Below please find the schedule to have a Palm Beach County Fire Rescue certified Child Passenger Safety Technician check your child restraints.

  • 1st Wednesday of the month    8:30 a.m.- 12:30 p.m.    Jupiter Call (561) 616-7033 for appointment
  • 2nd Wednesday of the month    8:30 a.m.- 12:30 p.m.   Lantana Call (561) 616-7033 for appointment
  • 3rd Wednesday of the month    8:30 a.m.- 12:30 p.m.    Boca Raton Call (561) 616-7033 for appointment
  • 4th Wednesday of the month    8:30 a.m.- 12:30 p.m.    Royal Palm Beach Call (561) 616-7033 for appointment

The CDC has provided the following child safety guidelines:
                                                  

                         Guidelines for Parents and Caregivers
Parents and caregivers can:
•    Use a seat belt on every trip, no matter how short.
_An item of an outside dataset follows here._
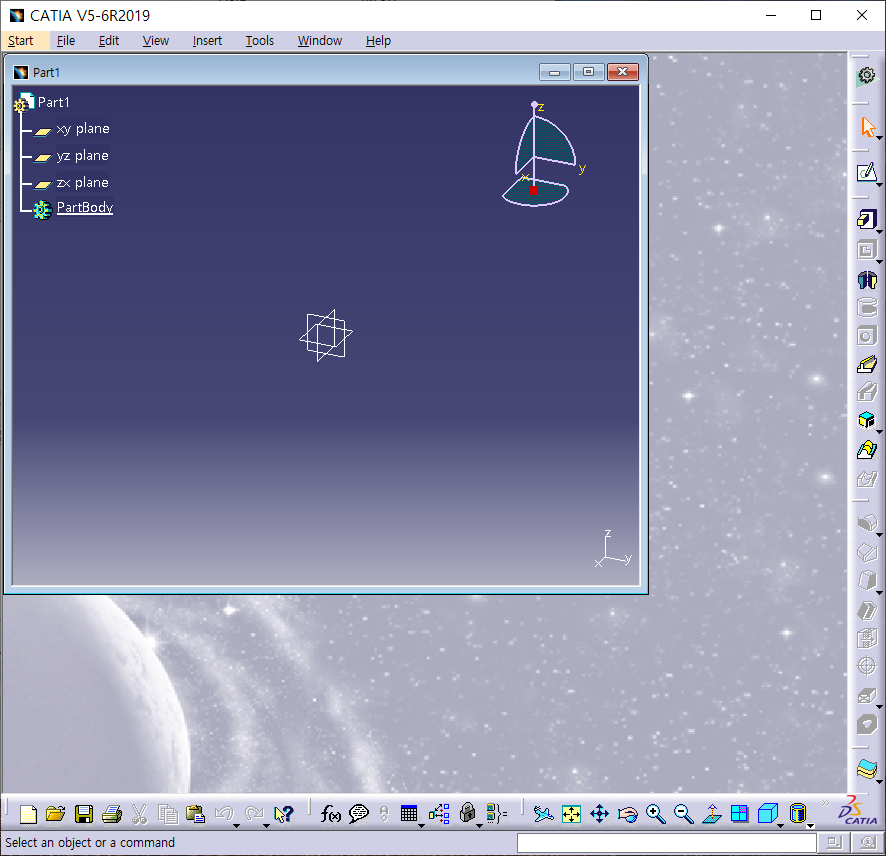886x856 pixels.
Task: Open the Start menu
Action: point(21,40)
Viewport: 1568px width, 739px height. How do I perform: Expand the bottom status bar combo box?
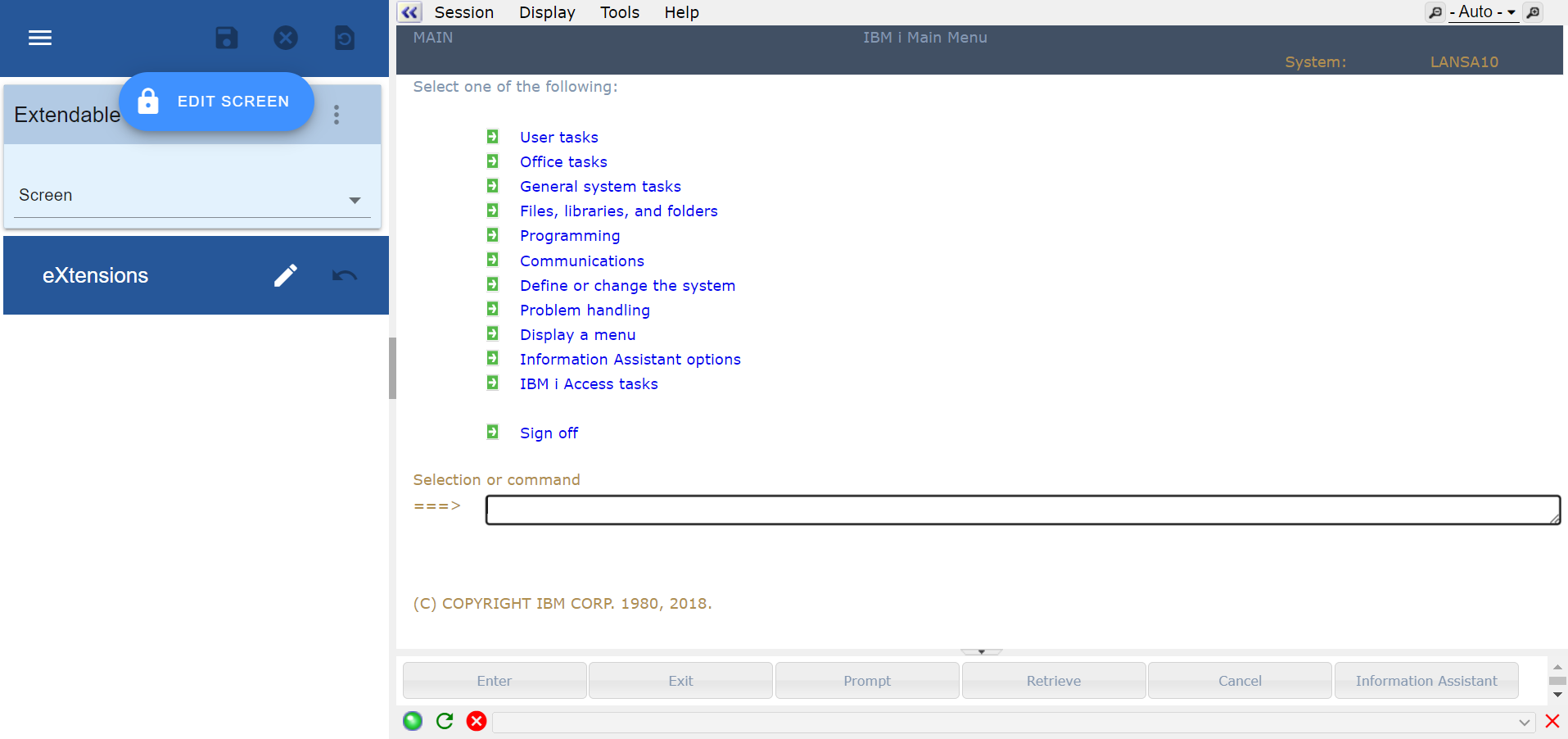pos(1524,722)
This sets a good example.
•    Make sure children are properly buckled up in a seat belt, booster seat, or car seat, whichever is appropriate for their age, height and weight. 
•    Know the stages:

  •  Birth through Age 2 – Rear-facing child safety seat. For the best possible protection, infants and children should be kept in a rear-facing child safety seat, in the back seat buckled with the seat’s harness, until they reach the upper weight or height limits of their particular seat. The weight and height limits on rear-facing child safety seats can accommodate most children through age 2, check the seat’s owner’s manual for details.
  •  Between Ages 2-4/Until 40 lbs – Forward-facing child safety seat. When children outgrow their rear-facing seats (the weight and height limits on rear-facing car seats can accommodate most children through age 2) they should ride in forward-facing child safety seats, in the back seat buckled with the seat’s harness, until they reach the upper weight or height limit of their particular seat (usually around age 4 and 40 pounds; many newer seats have higher weight limits-check the seat’s owner’s manual for details).
  • Between Ages 4-8 OR Until 4’9″ Tall – Booster seat. Once children outgrow their forward-facing seats (by reaching the upper height and weight limits of their seat), they should ride in belt positioning booster seats. Remember to keep children in the back seat for the best possible protection.
  • After Age 8 AND/OR 4’9″ Tall – Seat belts. Children should use booster seats until adult seat belts fit them properly. Seat belts fit properly when the lap belt lays across the upper thighs (not the stomach) and the shoulder belt fits across the chest (not the neck). When adult seat belts fit children properly they can use the adult seat belts without booster seats. For the best possible protection keep children in the back seat and use lap-and-shoulder belts.

•    All children younger than 13 years should ride in the back seat. Airbags can kill young children riding in the front seat. Never place a rear-facing car seat in the front seat or in front of an air bag. 
•    Place children in the middle of the back seat when possible, because it is the safest spot in the vehicle.